Heading across the meadow to the top of the hill you'll come across the Eastnor Obelisk, just inside the deer park boundary. This 90ft monument is a memorial to members of the Somers Cocks family, most recently restored in 2012.
It's a popular resting place for walkers and there are long views: Wales in the west, the Cotswolds in the east, the Forest of Dean in the south. You might also encounter friendly sheep sniffing your sandwich from behind.
Well done if you're in wellies because this is where the route down hill leads through a muddy forest. Don’t give up. All of the sudden the forest path will open and you'll be greeted by the shimmering waters of Gullet Quarry.
The spring-fed lake at Gullet Quarry is around 5m deep, with 670 million year old crystalline rocks rising up from behind.
This place is beautiful - but dangerous. The water is ice-cold and the cliffs are crumbling. Eight people have died here since quarrying stopped in the early 1970s and swimming is now banned.
Walking on, you head towards Clutter’s Cave.
Also known as St Walm's Well or Waum’s Cave after the spring that once lay beneath it, this man-made well lies to the south-west of the pillow mound.
Its exact age is unknown but I like to think it was the hangout of some hermit in the Middle Ages. There are rumours going around about this little place...
To the west, not far from Colwall train station, is a monolith standing at a crossroads. Legend says a giant hurled the huge stone from Clutter's Cave after seeing his wife with another man. And when the Colwall Stone landed, it killed her.
Another story says it started with a boundary dispute between two giants. They agreed one should throw the stone over the hills and wherever it landed would be the divide between their lands.
A third tale, told to Herefordian author and antiquarian Alfred Watkins, was that the devil was carrying the huge stone when his apron strings broke. He abandoned the stone in Colwall. And now it turns around nine times every time midnight strike.
From the ancient cave, you climb the rough terrain of the Herefordshire Beacon to towards British Camp. It's beautiful, espeically with the sun shining and no wind.
This Iron Age hill fort is protected as a Scheduled Ancient Monument and is owned and maintained by Malvern Hills Conservators. The fort is thought to have been first constructed in the 2nd century BC, after which a Norman castle was built on the site.

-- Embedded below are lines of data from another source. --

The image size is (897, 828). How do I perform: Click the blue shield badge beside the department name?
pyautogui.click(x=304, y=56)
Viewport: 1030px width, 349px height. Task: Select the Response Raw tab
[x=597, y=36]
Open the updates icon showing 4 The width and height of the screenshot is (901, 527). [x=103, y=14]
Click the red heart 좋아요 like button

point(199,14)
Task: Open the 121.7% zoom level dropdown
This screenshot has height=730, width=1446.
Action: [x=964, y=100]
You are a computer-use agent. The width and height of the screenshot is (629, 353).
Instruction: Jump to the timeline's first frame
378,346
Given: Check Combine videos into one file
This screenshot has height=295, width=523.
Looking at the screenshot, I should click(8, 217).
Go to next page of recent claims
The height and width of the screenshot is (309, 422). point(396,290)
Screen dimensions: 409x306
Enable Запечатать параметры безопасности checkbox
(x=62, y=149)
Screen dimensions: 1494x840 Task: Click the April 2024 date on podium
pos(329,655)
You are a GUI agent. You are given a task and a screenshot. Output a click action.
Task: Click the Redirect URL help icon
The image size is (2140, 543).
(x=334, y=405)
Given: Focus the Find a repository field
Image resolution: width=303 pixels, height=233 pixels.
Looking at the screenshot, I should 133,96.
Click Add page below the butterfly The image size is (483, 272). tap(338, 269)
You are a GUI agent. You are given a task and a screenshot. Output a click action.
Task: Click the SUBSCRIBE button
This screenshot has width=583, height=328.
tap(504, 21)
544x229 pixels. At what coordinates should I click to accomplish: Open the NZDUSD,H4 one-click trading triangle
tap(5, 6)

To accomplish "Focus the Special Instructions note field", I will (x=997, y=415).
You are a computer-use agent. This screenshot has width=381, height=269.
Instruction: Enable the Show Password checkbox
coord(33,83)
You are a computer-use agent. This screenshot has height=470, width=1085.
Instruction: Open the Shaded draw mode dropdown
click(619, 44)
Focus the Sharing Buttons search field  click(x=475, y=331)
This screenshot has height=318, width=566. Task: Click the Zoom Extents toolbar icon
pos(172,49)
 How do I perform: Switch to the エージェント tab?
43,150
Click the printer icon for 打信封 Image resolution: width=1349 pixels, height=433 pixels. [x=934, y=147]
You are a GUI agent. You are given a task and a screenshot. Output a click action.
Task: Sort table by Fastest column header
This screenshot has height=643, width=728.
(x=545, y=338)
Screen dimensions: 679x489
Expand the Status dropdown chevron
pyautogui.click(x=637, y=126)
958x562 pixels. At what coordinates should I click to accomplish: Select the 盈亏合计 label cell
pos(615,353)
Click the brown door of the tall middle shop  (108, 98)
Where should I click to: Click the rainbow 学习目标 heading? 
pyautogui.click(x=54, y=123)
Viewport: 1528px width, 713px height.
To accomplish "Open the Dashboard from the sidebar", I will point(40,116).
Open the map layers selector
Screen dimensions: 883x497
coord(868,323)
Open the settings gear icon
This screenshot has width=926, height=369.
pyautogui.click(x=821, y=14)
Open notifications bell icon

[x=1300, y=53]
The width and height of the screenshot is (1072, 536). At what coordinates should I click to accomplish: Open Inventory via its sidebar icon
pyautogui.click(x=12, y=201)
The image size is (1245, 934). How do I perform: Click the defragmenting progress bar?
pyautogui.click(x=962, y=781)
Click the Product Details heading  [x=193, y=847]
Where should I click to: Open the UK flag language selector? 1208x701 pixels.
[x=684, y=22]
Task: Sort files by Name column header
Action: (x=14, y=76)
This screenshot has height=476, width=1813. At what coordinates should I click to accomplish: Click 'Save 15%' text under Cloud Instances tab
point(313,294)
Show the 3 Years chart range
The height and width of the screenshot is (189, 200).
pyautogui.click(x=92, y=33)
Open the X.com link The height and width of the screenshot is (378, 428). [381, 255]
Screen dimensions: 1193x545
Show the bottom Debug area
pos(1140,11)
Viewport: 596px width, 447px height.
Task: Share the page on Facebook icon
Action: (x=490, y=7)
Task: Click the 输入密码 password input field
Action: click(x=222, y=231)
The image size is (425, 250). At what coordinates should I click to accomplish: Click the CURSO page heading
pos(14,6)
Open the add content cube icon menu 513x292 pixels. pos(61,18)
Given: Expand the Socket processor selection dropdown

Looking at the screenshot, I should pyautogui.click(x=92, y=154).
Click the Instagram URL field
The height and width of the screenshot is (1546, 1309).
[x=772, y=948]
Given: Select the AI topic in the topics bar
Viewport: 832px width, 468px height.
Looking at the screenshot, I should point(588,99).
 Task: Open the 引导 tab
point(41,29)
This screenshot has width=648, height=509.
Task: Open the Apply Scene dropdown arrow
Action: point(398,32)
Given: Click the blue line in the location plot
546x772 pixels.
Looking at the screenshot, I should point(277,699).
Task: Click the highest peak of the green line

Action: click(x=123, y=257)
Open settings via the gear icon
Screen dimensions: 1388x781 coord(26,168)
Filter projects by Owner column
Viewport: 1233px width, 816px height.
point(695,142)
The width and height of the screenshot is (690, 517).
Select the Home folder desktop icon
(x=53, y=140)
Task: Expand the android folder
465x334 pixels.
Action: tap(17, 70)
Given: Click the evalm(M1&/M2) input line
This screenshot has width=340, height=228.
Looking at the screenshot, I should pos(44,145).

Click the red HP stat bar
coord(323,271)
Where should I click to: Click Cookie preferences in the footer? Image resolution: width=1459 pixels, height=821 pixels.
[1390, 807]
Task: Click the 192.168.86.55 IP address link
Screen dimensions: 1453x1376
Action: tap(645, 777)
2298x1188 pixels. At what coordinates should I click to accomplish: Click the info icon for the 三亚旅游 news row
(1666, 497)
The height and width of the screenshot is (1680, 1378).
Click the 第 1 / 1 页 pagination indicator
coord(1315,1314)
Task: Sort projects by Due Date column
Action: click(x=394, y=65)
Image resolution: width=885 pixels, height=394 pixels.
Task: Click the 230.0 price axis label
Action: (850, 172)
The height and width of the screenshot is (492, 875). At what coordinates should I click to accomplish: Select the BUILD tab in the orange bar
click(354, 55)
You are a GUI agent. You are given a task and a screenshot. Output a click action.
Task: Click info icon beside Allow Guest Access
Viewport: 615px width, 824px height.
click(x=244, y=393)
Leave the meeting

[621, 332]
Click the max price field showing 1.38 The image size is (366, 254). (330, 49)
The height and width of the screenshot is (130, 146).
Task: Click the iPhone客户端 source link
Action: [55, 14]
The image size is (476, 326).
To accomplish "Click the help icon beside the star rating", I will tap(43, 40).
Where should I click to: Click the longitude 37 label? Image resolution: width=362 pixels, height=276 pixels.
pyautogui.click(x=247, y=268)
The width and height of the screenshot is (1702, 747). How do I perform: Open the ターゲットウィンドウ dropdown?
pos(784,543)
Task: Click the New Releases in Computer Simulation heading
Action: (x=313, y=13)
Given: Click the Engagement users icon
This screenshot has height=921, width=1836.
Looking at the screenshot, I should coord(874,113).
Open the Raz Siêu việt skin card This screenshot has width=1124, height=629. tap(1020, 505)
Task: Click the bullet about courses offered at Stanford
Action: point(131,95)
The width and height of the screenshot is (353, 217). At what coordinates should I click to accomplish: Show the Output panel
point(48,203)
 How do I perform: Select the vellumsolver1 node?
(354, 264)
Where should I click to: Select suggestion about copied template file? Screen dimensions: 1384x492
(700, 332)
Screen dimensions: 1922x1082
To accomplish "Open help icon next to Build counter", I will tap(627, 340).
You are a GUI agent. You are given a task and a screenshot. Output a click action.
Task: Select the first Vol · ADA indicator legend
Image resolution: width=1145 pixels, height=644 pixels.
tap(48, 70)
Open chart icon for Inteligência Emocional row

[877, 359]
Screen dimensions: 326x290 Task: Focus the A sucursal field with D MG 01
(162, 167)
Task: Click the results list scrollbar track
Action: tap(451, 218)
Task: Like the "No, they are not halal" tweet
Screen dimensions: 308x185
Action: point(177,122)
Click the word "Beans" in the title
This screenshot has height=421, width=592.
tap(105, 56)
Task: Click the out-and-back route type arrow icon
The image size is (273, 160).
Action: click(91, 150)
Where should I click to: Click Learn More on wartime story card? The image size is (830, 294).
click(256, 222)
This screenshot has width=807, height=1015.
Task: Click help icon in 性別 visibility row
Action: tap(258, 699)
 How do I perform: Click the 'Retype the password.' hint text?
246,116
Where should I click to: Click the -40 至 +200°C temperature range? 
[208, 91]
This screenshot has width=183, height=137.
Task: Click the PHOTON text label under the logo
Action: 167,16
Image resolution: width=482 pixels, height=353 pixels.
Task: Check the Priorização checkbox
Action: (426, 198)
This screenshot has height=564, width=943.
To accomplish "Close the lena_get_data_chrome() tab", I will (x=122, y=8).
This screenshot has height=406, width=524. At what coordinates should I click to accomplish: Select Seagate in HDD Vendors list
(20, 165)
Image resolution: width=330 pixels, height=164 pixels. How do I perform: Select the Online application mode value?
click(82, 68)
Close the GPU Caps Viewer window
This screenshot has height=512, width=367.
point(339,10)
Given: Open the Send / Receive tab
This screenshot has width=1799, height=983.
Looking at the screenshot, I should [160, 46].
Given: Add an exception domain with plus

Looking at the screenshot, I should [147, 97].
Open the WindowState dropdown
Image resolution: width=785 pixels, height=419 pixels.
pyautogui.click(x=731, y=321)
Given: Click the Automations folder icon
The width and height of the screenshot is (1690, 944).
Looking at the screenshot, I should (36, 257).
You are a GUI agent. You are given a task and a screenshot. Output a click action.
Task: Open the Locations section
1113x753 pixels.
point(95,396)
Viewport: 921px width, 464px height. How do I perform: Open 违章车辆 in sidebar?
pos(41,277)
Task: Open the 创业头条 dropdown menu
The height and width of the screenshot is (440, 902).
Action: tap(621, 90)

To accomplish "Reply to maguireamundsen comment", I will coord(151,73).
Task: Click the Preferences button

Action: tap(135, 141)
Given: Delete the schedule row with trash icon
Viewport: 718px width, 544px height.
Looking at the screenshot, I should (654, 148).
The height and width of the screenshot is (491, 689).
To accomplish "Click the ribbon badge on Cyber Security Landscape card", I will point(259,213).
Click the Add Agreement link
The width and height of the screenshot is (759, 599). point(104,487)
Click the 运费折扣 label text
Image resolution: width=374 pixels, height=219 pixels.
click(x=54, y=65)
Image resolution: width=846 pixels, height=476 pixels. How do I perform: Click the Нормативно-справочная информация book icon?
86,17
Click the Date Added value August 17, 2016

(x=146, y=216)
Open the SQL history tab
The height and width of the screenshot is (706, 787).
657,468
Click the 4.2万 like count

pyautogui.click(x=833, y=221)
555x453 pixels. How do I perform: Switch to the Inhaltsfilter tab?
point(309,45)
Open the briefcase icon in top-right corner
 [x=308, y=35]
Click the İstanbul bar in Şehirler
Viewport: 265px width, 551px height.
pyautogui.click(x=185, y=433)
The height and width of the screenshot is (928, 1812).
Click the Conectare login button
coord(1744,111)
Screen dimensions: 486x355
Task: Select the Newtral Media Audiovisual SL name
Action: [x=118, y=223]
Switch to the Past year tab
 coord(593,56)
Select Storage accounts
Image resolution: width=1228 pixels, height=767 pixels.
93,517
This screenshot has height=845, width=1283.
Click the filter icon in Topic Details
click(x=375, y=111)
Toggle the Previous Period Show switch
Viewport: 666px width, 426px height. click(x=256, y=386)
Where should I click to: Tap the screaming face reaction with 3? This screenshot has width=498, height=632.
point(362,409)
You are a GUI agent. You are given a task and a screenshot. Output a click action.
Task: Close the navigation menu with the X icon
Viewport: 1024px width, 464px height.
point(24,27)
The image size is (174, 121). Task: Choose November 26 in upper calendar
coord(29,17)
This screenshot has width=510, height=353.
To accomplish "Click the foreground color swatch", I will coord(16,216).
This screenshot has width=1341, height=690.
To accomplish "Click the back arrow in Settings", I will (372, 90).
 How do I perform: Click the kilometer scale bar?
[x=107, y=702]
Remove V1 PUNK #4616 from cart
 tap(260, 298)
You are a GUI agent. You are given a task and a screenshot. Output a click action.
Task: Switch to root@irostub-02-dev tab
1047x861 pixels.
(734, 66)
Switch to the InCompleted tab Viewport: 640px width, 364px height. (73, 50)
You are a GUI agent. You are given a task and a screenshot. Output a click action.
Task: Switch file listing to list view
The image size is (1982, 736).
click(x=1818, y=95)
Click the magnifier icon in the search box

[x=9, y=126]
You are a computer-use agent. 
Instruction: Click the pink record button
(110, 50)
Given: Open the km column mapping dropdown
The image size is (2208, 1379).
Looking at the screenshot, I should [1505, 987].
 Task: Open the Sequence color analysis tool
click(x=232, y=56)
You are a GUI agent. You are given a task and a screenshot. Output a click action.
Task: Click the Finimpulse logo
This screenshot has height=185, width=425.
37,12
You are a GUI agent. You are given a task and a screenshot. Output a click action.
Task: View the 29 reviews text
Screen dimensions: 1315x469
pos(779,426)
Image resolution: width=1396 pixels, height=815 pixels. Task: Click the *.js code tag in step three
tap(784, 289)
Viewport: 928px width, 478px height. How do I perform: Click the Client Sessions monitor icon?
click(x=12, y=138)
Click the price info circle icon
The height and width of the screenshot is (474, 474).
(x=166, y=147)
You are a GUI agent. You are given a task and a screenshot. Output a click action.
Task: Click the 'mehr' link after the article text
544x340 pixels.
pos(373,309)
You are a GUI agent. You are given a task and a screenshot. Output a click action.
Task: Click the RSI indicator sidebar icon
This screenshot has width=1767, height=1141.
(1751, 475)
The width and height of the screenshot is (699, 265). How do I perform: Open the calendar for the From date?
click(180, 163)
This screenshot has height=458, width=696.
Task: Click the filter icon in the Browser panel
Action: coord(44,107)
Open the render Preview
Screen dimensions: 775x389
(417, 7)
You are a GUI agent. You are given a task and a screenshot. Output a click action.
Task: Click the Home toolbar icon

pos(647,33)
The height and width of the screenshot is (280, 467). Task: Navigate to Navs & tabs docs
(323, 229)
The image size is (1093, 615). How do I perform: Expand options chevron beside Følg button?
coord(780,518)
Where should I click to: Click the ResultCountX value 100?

On the way to the top you can notice the extensive earthworks which make the summit look like a giant wedding cake.
As well as cyclists and walkers, you'll encounter wildlife - rabbits, ravens, buzzards, skylarks, dormouse, snakes, butterflies and grazing sheep.
And when you reach the top... take in the view.
Diarist John Evelyn (1620–1706) remarked the view from this hill was "one of the godliest vistas in England".
If you are lucky with the weather, you'll see the Eastnor Obelisk where you started as well as the Brecon Beacons and the rest of the Malverns stretching over the three counties.
You are standing at the summit of one of England's wonders.
I ended my trip with a visit to Sally's Place - a tiny cafe at the bottom of the British Camp hill.
Chatting to the owner Sarah while rewarding ourselves with ice-cream, it became clear why she loves it here.
“I was a policeman for 21 years, but when I lost my mum I started to look at the life differently," said Sarah.
"My whole family used to be very busy. Losing our mum brought us all together again and we have created this café and named it after her – Sally’s Place.
"Life has changed for us. On June 2nd it will be 2 years since we opened, and I've absolutely loved every single moment."
A perfect end to our Malverns walk.
The Malvern Hills have been described as a "mountain range in miniature". With a ridge stretching 8-miles end-to-end, the hills sit within Worcestershire, Herefordshire and Gloucestershire and encompass 3,000 acres of open countryside.
The space is shared by walkers, mountain bikers, horse riders, and plenty more. Head over to www.malvernhills.org.uk for info on where to park and what to do on hills.
Sally's Place (WR13 6DW) is open all year round, apart from Christmas day.